• **What you are asked to do**: If a record holds a picture, leave the picture out, but write out everything else exactly.

• **Data for this task**:

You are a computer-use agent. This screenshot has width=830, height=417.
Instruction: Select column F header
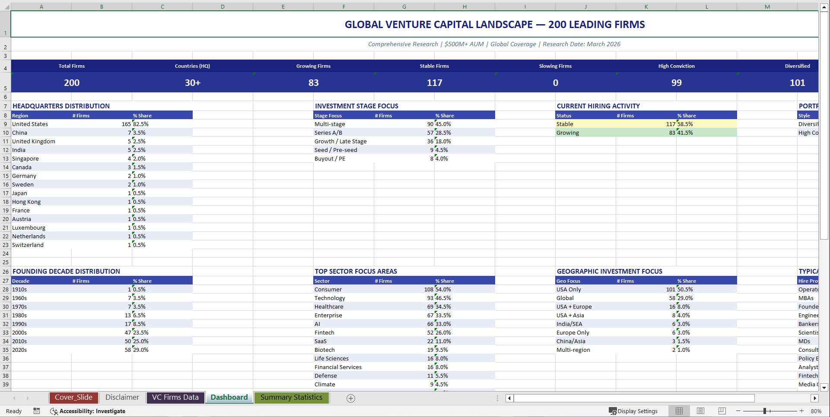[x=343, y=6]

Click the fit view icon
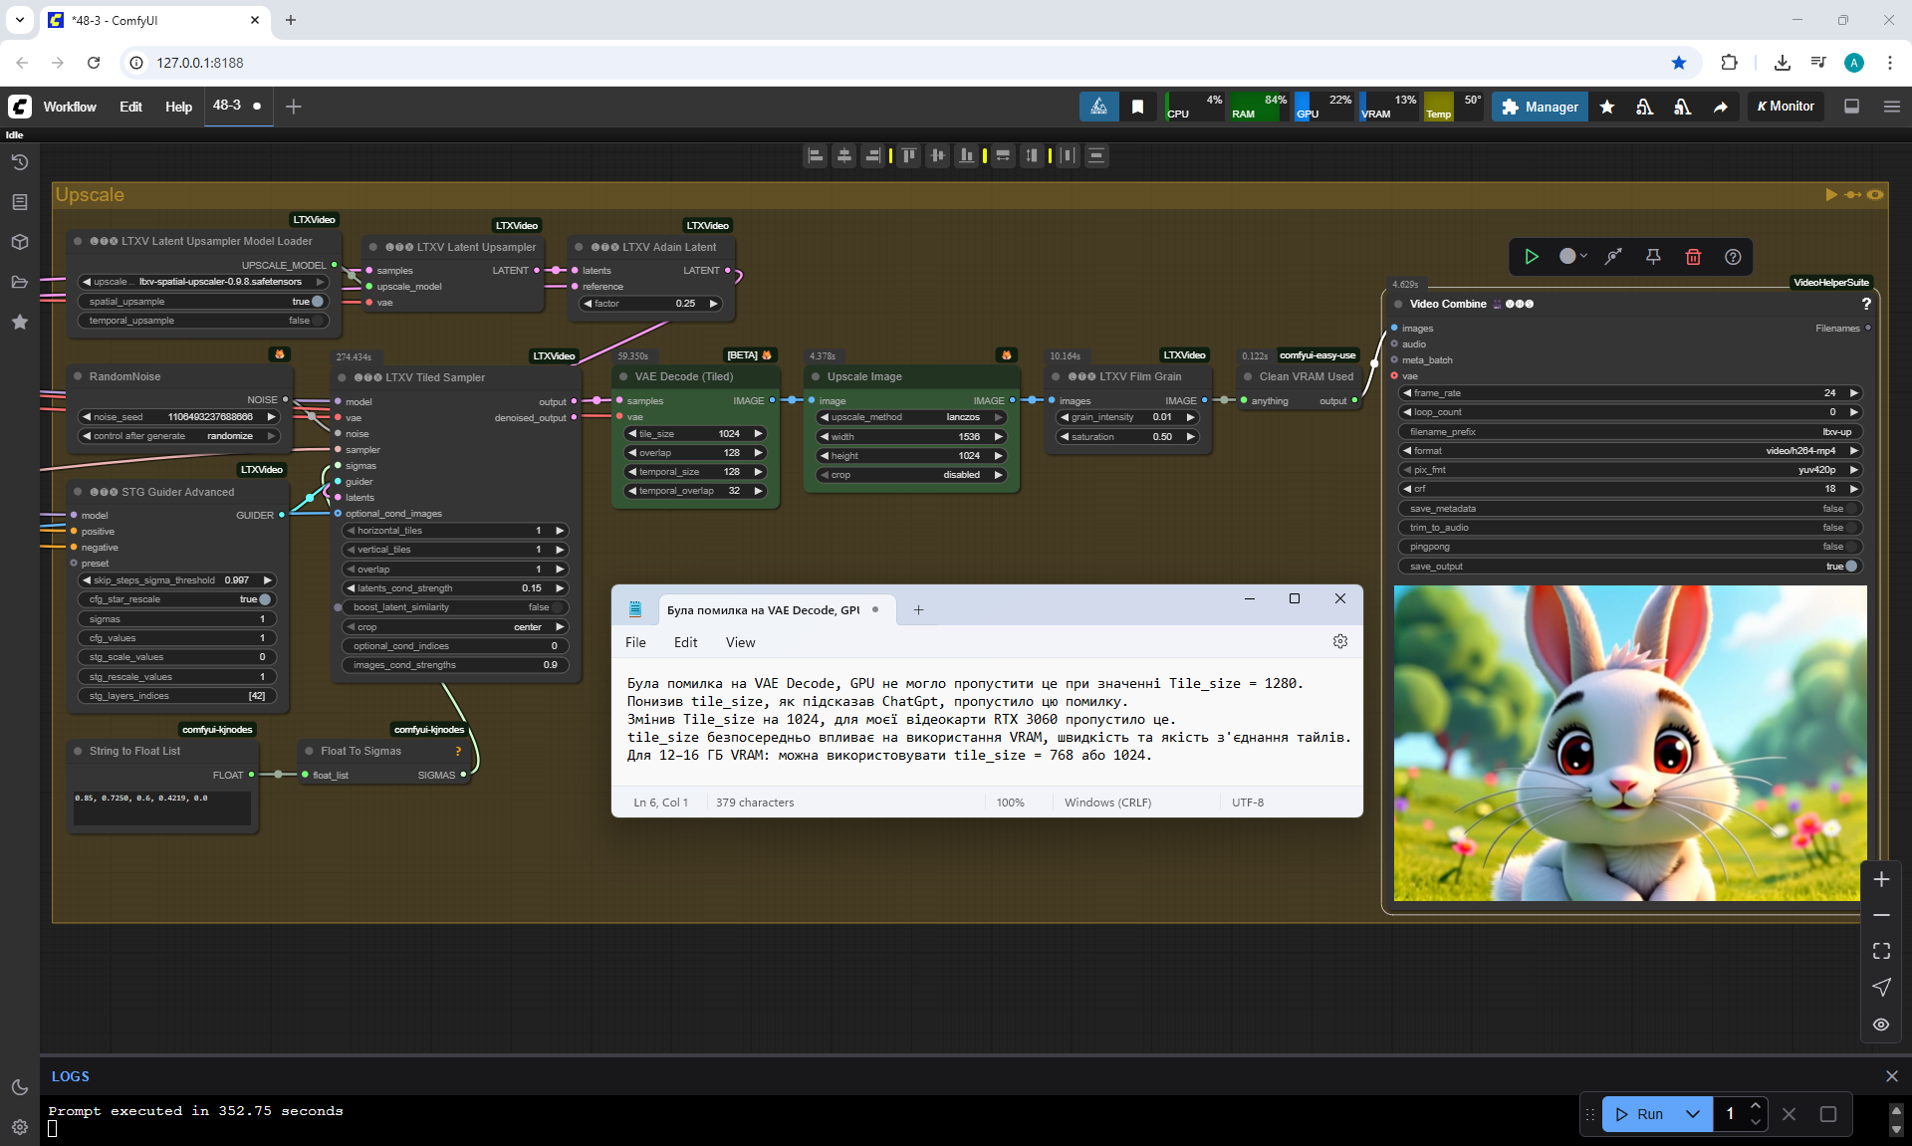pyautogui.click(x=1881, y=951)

• **Task response**:
You are a computer-use agent. This screenshot has width=830, height=417.
Instruction: Select column F header
[x=343, y=6]

Click the fit view icon
pyautogui.click(x=1881, y=951)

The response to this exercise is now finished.